Kedua, gaya komunikasi yang sama-sama ofensif dari kedua politikus perempuan ini. "Komunikasi yang ofensif, berlebihan, ada dominasi dari satu pihak," ujarnya.
Hal ini diperparah dengan penggunaan struktur birokrasi dalam menyampaikan pandangan yang bertentangan.
"Kompleksitas struktural itu yang terlalu dipakai. Ini kan ada Bu Khofifah selalu menugaskan dr Joni (Ketua Rumpun Kuratif Gugus Tugas Percepatan Penanganan Covid-19 Jatim dr Joni Wahyuhadi), Bu Risma menugaskan Pak Fikser (Wakil Koordinator Hubungan Masyarakat Gugus Tugas Percepatan Penanganan Covid-19 Surabaya, M Fikser). ini sebetulnya menurut saya, seperti pertempuran," kata Suko.
Ketiga, faktor emosi yang lebih dikedepankan yang membuat tersendatnya komunikasi.
![]() |
"Kurangnya cara berfikir, dan emotion, emosi yang bermain. Jadi itu beberapa penyebabnya, itu yang membuat komunikasi di antara keduanya menjadi benturan," kata dia.
Masyarakat Bingung
Suko mengatakan buntut dari gagalnya komunikasi antara Risma dan Khofifah tersebut mengakibatkan munculnya kebingungan masyarakat.
"Masyarakat saat ini menghadapi kondisi darurat, agar disiplin, butuh pengendalian.
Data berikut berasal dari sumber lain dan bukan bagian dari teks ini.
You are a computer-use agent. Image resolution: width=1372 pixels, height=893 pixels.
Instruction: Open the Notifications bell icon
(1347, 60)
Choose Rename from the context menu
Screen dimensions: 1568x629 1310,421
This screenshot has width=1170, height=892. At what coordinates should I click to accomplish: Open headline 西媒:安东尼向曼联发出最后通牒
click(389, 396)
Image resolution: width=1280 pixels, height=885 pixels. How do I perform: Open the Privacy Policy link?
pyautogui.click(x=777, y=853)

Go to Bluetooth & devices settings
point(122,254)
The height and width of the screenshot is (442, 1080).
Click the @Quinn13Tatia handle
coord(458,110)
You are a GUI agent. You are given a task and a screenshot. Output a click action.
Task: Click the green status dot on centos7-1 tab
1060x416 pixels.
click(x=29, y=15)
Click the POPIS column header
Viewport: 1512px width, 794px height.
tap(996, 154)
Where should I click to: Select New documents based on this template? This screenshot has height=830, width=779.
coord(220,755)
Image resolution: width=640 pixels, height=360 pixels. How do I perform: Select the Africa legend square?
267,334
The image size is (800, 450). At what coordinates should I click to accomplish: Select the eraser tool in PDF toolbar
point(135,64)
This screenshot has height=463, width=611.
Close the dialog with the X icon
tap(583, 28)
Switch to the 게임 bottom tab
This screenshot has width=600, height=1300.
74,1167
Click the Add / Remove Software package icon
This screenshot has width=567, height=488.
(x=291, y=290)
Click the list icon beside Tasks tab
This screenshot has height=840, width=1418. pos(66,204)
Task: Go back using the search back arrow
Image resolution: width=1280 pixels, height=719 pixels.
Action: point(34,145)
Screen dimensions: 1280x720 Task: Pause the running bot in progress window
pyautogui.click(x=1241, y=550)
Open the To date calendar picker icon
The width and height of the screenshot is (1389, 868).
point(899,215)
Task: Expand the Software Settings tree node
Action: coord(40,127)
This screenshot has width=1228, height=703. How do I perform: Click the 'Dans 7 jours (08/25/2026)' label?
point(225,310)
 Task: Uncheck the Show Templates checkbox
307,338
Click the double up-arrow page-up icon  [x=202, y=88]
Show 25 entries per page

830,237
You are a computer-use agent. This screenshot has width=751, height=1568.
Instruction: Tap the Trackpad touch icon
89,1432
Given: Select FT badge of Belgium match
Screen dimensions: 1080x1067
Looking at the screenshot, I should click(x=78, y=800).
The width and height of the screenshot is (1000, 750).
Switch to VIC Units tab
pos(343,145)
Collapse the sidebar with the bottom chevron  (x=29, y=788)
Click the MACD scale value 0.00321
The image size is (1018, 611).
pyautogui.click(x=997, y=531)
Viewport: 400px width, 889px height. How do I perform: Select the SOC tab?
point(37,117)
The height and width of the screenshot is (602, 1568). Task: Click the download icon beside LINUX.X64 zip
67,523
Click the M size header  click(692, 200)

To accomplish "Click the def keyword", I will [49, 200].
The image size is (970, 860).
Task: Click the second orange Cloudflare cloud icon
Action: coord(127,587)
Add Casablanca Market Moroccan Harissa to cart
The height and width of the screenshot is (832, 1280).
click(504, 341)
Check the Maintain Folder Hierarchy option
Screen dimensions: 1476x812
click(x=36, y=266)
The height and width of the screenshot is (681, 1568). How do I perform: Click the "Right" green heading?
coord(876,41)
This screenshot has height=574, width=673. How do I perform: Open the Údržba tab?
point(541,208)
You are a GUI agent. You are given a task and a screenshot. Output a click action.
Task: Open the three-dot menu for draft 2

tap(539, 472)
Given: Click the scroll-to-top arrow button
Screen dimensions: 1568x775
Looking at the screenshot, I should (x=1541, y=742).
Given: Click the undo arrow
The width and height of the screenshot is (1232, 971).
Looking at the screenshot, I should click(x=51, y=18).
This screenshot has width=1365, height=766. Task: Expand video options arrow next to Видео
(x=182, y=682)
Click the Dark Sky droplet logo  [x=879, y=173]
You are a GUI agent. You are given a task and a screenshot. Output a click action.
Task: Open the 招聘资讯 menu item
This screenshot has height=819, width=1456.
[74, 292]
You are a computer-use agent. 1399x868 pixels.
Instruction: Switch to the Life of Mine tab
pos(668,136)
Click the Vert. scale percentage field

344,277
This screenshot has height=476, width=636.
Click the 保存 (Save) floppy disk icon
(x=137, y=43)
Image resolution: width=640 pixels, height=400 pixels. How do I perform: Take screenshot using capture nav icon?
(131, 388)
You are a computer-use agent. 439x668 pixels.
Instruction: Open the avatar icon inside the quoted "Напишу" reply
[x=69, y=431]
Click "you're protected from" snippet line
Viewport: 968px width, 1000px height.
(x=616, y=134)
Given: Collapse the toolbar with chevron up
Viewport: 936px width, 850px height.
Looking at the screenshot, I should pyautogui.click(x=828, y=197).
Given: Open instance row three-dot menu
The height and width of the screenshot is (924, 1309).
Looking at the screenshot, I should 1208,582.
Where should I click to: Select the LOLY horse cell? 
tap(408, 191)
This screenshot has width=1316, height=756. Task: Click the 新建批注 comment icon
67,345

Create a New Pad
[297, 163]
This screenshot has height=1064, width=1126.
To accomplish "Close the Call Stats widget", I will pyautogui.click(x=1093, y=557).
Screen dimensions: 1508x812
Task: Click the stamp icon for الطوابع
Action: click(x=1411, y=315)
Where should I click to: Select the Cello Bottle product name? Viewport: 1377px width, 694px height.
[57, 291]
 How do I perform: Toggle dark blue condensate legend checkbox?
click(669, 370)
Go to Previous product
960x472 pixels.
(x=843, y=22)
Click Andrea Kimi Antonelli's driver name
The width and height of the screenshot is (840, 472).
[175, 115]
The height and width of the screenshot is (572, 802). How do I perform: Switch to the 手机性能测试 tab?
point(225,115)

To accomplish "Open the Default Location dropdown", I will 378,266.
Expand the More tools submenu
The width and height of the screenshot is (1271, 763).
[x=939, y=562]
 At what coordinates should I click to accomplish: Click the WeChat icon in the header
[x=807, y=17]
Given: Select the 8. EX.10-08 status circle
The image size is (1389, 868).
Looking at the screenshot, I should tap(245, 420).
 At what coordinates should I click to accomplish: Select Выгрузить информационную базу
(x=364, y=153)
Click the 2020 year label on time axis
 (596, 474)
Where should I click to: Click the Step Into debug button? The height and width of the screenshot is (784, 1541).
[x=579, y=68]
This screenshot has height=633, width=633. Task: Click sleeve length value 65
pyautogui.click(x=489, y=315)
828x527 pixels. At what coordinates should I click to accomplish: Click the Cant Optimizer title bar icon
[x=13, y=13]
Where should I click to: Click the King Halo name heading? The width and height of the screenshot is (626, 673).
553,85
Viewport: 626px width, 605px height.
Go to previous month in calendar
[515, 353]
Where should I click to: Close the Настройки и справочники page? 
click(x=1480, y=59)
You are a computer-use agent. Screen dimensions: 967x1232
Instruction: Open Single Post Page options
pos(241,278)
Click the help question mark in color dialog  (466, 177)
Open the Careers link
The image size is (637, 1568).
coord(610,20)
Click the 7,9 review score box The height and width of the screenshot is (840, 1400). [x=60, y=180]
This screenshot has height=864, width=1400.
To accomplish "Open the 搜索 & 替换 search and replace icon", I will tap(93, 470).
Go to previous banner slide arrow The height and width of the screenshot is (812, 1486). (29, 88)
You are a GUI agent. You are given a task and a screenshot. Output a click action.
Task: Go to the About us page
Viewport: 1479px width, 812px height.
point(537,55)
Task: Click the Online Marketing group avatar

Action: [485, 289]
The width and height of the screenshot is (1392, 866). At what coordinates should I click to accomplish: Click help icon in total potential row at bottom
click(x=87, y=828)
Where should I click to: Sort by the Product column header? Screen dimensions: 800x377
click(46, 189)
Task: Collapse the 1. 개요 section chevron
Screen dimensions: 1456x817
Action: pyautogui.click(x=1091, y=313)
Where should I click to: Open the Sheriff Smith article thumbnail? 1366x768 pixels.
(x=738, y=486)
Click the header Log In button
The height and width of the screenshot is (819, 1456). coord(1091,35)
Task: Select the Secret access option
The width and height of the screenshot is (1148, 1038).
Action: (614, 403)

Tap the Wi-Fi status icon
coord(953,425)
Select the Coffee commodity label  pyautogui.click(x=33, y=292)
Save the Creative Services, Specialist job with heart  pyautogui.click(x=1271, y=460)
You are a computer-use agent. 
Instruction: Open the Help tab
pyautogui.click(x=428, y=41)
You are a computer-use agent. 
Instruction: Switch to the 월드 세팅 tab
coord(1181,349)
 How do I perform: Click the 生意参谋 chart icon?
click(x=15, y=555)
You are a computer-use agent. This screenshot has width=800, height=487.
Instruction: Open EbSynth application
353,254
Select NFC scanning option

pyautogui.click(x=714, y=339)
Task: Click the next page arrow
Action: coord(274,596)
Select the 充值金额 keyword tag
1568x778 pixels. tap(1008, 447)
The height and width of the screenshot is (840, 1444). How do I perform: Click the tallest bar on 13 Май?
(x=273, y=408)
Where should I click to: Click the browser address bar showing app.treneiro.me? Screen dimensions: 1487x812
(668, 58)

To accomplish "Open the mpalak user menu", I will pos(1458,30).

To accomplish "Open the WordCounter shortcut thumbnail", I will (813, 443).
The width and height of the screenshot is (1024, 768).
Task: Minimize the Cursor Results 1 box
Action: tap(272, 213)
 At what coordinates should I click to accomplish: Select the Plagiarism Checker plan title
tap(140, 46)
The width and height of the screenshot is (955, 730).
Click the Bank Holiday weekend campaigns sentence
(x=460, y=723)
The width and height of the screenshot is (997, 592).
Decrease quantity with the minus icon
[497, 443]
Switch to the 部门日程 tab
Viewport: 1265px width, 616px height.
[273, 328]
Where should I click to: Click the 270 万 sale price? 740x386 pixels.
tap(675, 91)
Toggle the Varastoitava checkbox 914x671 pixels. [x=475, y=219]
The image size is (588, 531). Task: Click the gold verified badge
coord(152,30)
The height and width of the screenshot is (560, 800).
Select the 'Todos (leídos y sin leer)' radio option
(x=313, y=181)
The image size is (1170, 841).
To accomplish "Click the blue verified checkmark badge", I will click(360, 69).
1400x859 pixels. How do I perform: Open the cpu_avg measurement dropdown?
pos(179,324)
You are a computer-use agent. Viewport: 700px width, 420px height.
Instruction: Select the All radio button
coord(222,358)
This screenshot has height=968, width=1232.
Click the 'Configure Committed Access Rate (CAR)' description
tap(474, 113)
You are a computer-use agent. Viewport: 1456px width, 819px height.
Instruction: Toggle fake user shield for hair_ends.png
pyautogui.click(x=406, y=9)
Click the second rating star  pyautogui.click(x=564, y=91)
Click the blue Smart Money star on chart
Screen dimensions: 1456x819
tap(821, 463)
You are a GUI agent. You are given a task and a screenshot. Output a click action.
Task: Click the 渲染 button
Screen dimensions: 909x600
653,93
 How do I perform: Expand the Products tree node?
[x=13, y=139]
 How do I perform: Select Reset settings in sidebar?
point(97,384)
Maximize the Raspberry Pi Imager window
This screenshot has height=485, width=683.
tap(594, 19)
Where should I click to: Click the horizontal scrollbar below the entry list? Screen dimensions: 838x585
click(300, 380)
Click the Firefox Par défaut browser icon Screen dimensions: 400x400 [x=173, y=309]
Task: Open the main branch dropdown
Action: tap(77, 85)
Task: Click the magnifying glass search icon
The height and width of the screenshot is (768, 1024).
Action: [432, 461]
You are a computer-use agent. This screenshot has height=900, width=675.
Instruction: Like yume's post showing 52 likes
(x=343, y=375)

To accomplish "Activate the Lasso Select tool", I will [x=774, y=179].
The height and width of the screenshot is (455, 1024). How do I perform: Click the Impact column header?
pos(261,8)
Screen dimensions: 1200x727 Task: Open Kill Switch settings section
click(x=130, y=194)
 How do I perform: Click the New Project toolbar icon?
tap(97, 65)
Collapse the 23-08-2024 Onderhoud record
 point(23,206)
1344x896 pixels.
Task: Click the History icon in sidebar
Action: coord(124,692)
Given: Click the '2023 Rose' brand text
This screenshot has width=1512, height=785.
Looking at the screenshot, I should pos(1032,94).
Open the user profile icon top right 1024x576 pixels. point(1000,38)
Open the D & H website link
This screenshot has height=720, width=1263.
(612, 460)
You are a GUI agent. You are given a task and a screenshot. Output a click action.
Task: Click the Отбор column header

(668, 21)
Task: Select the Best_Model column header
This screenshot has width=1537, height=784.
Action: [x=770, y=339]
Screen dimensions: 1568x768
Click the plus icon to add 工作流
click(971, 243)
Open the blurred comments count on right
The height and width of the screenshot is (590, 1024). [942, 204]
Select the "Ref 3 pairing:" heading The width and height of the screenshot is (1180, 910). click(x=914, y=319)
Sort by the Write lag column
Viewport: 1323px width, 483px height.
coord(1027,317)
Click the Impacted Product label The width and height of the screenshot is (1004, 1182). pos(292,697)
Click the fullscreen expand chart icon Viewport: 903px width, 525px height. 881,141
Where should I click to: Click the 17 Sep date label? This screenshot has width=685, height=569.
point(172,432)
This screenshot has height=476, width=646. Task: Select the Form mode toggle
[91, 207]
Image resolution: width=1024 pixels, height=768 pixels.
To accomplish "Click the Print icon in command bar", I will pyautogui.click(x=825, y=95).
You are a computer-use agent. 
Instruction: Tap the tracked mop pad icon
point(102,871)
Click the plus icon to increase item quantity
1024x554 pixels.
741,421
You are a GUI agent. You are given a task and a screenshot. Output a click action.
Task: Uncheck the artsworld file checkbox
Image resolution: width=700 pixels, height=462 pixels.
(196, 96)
Kalau terjadi double komunado, atau dualisme, itu berbahaya," ucap Suko, yang juga pengajar di Fakultas Ilmu Sosial dan Politik (FISIP) Unair, ini.
Ia menganjurkan kesatuan komunikasi antara keduanya dalam memitigasi dan kerja-kerja pengentasan Corona.
"Harus linier lah. Kita sedang membutuhkan itu, kalau tidak nanti masyarakat buat persepsi sendiri-sendiri. Riskan banget itu, kita akan terpuruk. Orang tidak akan menjalankan instruksinya [protokol kesehatan] karena komandonya ya enggak jelas semua," ujarnya.
Ia pun mendorong kedua pihak segera mengakhiri kebuntuan komunikasi kedua pihak. Caranya, melalui jalan dialog dan mediasi. Perlu juga ada tokoh penengah di antara Khofifah dan Risma.
"Harus ada mediasi, sifatnya bisa formal bisa informal. Kalau yang formal ya presiden, kalau yang informal ya tokoh yang memungkinkan dan berpengaruh di antara mereka," kata dia.
"Masing-masing jangan terus offensive, maka dialog menjadi kunci," pungkas Suko.